Using the Frobenius norm for algebraic convenience, the differential of the norm is easily found $$\eqalign{ \|A\|^2 &= A:A \cr 2\,\|A\|\,d\|A\| &= 2\,A:dA \cr d\|A\| &= \frac{A}{\|A\|} : dA \cr }$$ where the colon denotes the Frobenius Inner Product.

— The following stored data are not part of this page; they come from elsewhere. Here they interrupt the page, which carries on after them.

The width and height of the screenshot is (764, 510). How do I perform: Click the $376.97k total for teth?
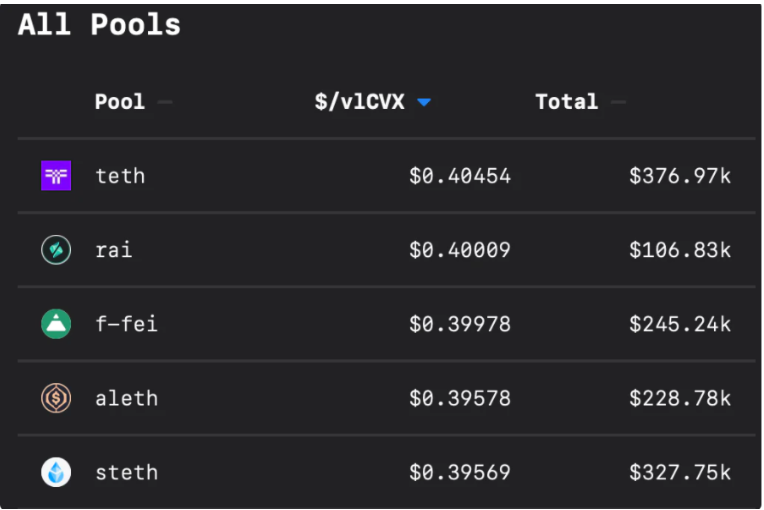point(680,176)
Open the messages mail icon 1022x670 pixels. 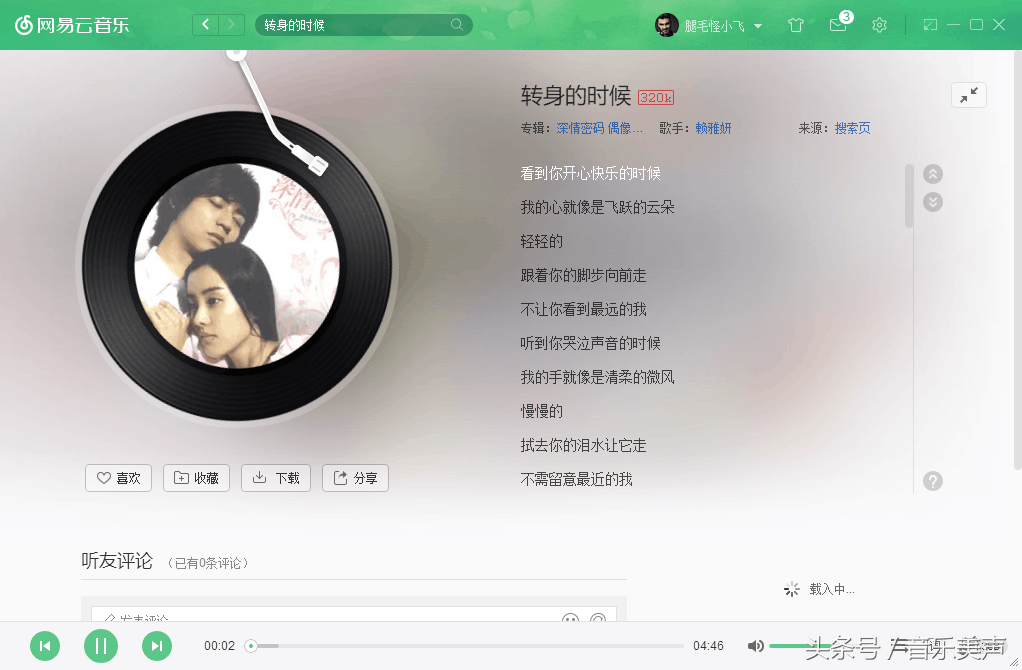(x=838, y=25)
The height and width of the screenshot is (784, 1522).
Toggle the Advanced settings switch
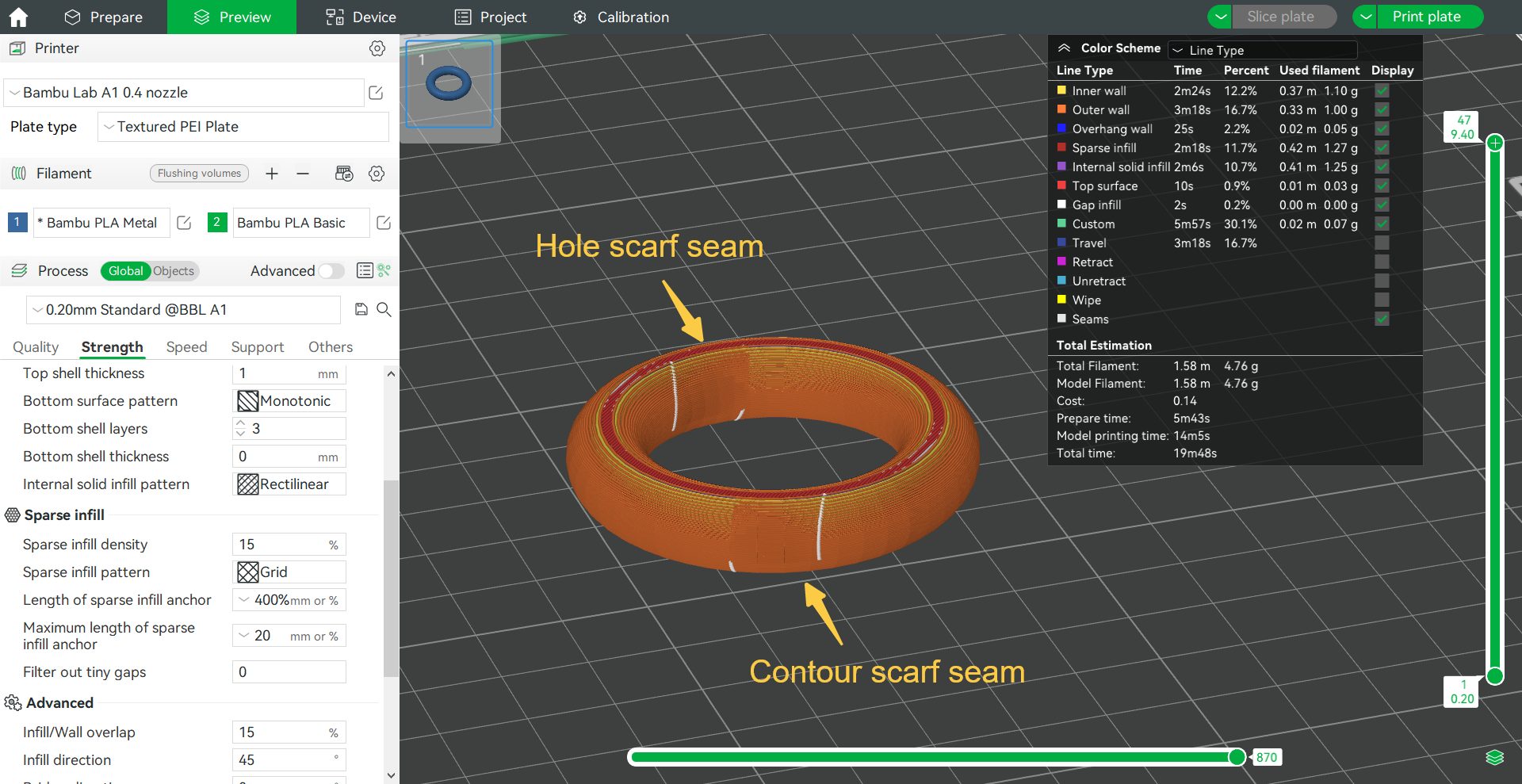click(x=331, y=271)
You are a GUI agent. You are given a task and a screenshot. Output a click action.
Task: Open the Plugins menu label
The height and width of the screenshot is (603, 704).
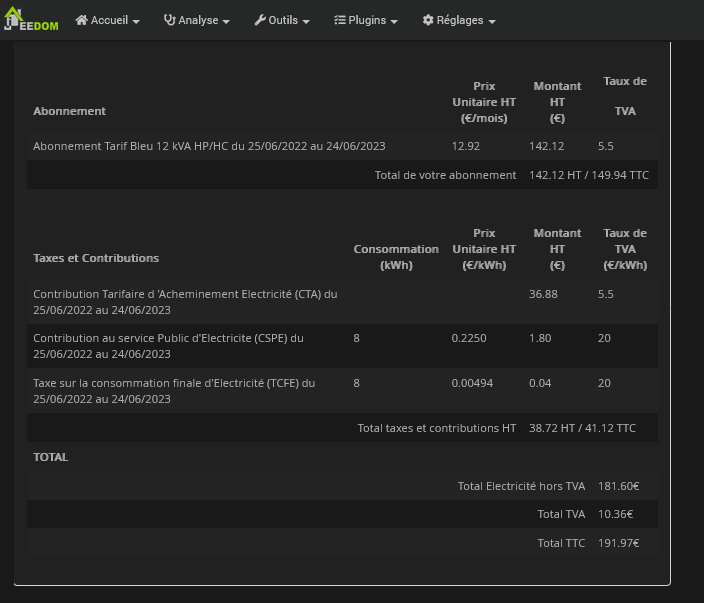click(367, 20)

The differential of the inverse is also easy to determine $$\eqalign{ A\,A^{-1} &= I \cr dA\,A^{-1} + A\,dA^{-1} &= 0 \cr dA^{-1} &= -A^{-1}\,(dA)\,A^{-1} \cr }$$

The condition number is $$\eqalign{ \kappa &= \|A^{-1}\|\,\|A\| \cr\cr }$$ Use these 3 facts to find the differential and gradient of $\kappa$ $$\eqalign{ d\kappa &= \|A^{-1}\|\,d\|A\| + \|A\|\,d\|A^{-1}\| \cr &= \|A^{-1}\|\,\frac{A}{\|A\|}:dA + \|A\|\,\frac{A^{-1}}{\|A^{-1}\|}:dA^{-1} \cr &= \|A^{-1}\|\,\frac{A}{\|A\|}:dA - \|A\|\,\frac{A^{-1}}{\|A^{-1}\|}:A^{-1}\,dA\,A^{-1} \cr\cr &= \Bigg(\frac{\|A^{-1}\|^2A-\|A\|^2A^{-T}A^{-1}A^{-T}}{\kappa}\Bigg) :dA \cr }$$ Since $\big(d\kappa=\frac{\partial\kappa}{\partial A}:dA\big),\,$ the gradient must be $$\eqalign{ \frac{\partial\kappa}{\partial A} &= \frac{\|A^{-1}\|^2A-\|A\|^2A^{-T}A^{-1}A^{-T}}{\kappa} \cr }$$ Finally, the gradient wrt $\epsilon$ is given by $$\eqalign{ \frac{d\kappa}{d\epsilon} &= \frac{\partial\kappa}{\partial A} : \frac{\partial A}{\partial\epsilon}\cr }$$

I'm not sure why you want to complicate your problem by introducing a logarithm, since the following function will also yield the target condition number $$f(\epsilon) = \kappa(\epsilon) - \kappa_T = 0$$

hans
  • 1,804
  • Thank you! This is exactly what I was looking for. As to why I was using the log value, the target condition numbers I use are often very large. This way, I figured I would only be working with smaller numbers, less susceptible to numerical errors. However, now that I have Newton's method (thanks to you), I can play around and decide what to do with this. It may very well be that logs are unnecessary. – VarunShankar Mar 16 '16 at 04:11
  • I also want to add: that expression for $\frac{\partial \kappa}{\partial A}$ simplifies a fair bit when $A = A^T$. Excellent! – VarunShankar Mar 16 '16 at 04:18
0

Automatic differentiation can be used to (exactly) compute derivatives of any differentiable function that you can calculate. (I don't think you'll find a useful expression using standard analytic methods)

Wouter
  • 8,117
0

Hint: defining $\Delta(A) = (A,A)$, $N(A) = \|A\|$, $\iota(A) = A^{-1}$, $p(x,y) = xy$, $\operatorname{cond}$ is a composition: $$A\longmapsto(A,A)\longmapsto(A,\iota(A))\longmapsto (N(A),N(\iota(A)))\longmapsto N(A)N(\iota(A)),$$ $$p\circ(N\times N)\circ(Id\times\iota)\circ\Delta.$$ Now apply chain rule. This depends of the concrete norm used and see differential inverse matrix.